WORK REQUEST
In the article on the Pandora Papers investigation, copy out word for word the passage running from "Hiding spots included" up to and including "the coronavirus pandemic.".

DOCUMENT EXCERPT
==================================================

Pandora Papers Investigation Reveals How PE Firm Pensam Capital Invested Money from a Troubled Roman Catholic Order in US Apartment Buildings that Evicted Residents During the Pandemic
November 10, 2021
International Consortium of Investigative Journalists, October 5, 2021: As Catholic order fought sex abuse claims, secret trusts devoted to it poured millions into American rental properties
The International Consortium of Investigative Journalists (ICIJ) and 150 media partners recently analyzed “a trove of leaked documents” in the Pandora Papers investigation, uncovering how “global financial maneuvers turn rent payments into big profits that are often hidden in accounts owned by shell companies controlled by anonymous investors.”
Hiding spots included offshore trusts holding hundreds of millions of dollars for the Legion of Christ, a wealthy Roman Catholic order disgraced by an international pedophilia scandal, acording to ICIJ.
Investing millions, these trusts became secret partners in the ownership structure of residential buildings owned by private equity firm Pensam Capital.
Pensam Capital filed to evict residents during the pandemic including Carlos Lomena, a truck driver in suburban Miami who lost his job during the coronavirus pandemic.
Tenants across the country have faced aggressive tactics — including evictions during the pandemic — from a growing number of massive corporate landlords that draw on pools of money from wealthy investors around the world.
The most troubling findings of ICIJ’s investigation included how Legion of Christ operatives set up New Zealand trusts, secretly moving millions of dollars around the world and designed to hold money for the legion, after the Vatican announced in 2010 that it would seize operations of the order and launch a new investigation of the pedphilia scandal:
These two trusts would come to hold nearly $300 million in assets devoted to the Legion of Christ, according to leaked records, at a time when victims of sexual abuse by its priests were seeking financial compensation from the order through lawsuits and through a commission overseen by the Vatican.
ICIJ reported how the Legion of Christ trusts made dozens of other investments, including stakes in a chain of rehab facilities, a Texas-based medical device company and a Mexican nutritional supplements company.
“The structure the trusts used to make investments appears designed both for secrecy and to allow the Legion to legally distance itself from the vast stores of money.”
The ICIJ investigation showed how the Legion of Christ became another wealthy investor who used offshore entities to channel money into real estate, “a growing class of international investors in real estate ventures that often use hardball tactics to maximize the rate of return from properties occupied by low- and mid-income renters.”
Private Equity Stakeholder Project Executive Director Jim Baker described to ICIJ how the high returns that financial firms promise their wealthy investors inevitably lead to vulnerable renters being squeezed. “This is the problem of growing global wealth inequality crystallized in one industry.”

==================================================

Dataset entries:
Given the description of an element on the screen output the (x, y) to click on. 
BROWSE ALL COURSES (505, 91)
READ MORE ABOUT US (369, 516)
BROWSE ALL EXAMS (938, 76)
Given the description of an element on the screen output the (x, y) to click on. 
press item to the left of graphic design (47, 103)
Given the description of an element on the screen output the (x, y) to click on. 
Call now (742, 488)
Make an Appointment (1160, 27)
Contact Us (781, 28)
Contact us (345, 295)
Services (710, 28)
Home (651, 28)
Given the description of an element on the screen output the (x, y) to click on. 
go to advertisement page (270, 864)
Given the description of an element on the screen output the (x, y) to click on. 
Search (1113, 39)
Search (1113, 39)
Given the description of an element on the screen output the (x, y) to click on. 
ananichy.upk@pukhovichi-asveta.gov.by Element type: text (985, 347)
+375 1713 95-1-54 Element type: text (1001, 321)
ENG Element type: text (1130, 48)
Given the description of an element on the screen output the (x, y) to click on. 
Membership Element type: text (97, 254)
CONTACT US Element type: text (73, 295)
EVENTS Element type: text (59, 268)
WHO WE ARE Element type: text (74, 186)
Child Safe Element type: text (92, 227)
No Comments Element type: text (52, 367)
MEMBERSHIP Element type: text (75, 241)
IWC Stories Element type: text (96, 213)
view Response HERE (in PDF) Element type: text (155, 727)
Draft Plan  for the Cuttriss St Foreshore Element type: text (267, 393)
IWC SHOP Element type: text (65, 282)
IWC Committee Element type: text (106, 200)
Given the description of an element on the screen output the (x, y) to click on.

==================================================

RESULT BELOW
Hiding spots included offshore trusts holding hundreds of millions of dollars for the Legion of Christ, a wealthy Roman Catholic order disgraced by an international pedophilia scandal, acording to ICIJ.
Investing millions, these trusts became secret partners in the ownership structure of residential buildings owned by private equity firm Pensam Capital.
Pensam Capital filed to evict residents during the pandemic including Carlos Lomena, a truck driver in suburban Miami who lost his job during the coronavirus pandemic.